L'école de samba Imperatriz a été la première à s'engager sur l'avenue de 700 mètres longée de gradins bondés, avec ses chars monumentaux dorés et ses quelque 3000 danseurs et percussionnistes aux costumes blancs et argentés.
Tout au long de la nuit, six écoles de samba se sont succédé, puis six autres dans la nuit de samedi à dimanche, à la conquête du titre de championne et de la gloire, après une fête somptueuse, débridée, irrévérencieuse.
Cette année le carnaval a une saveur toute particulière. «L'émotion est très forte. Avant je défilais avec ma grand-mère, mais elle est morte du covid», a dit à l'AFP Gabriel de Souza Lima, un producteur de 22 ans dans son costume argenté, avant de s'élancer sur le sambodrome avec Imperatriz.
Drame national
L'annulation du carnaval l'an dernier en raison de la pandémie avait été vécue comme un drame national par les Brésiliens, tant il est dans l'ADN de tout un peuple fou de samba. Le Covid-19 a fait du Brésil le 2e pays le plus endeuillé au monde derrière les Etats-Unis avec plus de 660'000 morts et a plongé le pays dans la récession.
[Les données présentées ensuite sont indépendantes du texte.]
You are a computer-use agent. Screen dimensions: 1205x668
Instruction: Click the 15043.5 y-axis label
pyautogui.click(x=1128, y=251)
«Après toute cette tragédie, nous devons célébrer la vie», dit, sourire éclatant et costume de paillettes, une danseuse d'Imperatriz, Thelma Fonseca, 43 ans. «Cela fait deux ans que nous attendions ce carnaval. Notre école est en fête, nous sommes très heureux», ajoute cette employée dans la logistique.
L'édition 2022 se tient avec deux mois de retard sur le calendrier, le variant Omicron ayant donné des sueurs froides aux autorités et organisateurs, qui ont préféré repousser la fête géante.
La fête a commencé
Sans avoir totalement disparu, le Covid a fortement reculé au Brésil. La fête a donc pu commencer, mais a été endeuillée par la mort d'une fillette de 11 ans vendredi, deux jours après avoir été écrasée par un char à la sortie du sambodrome.
«Sans le carnaval, Rio ne serait pas Rio», avait exulté mercredi son maire, Eduardo Paes, en déclarant ouvert «le plus grand spectacle de la Terre». Chaque école doit défiler, au rythme de batteries assourdissantes, sur un thème souvent contestataire et ancré dans l'actualité.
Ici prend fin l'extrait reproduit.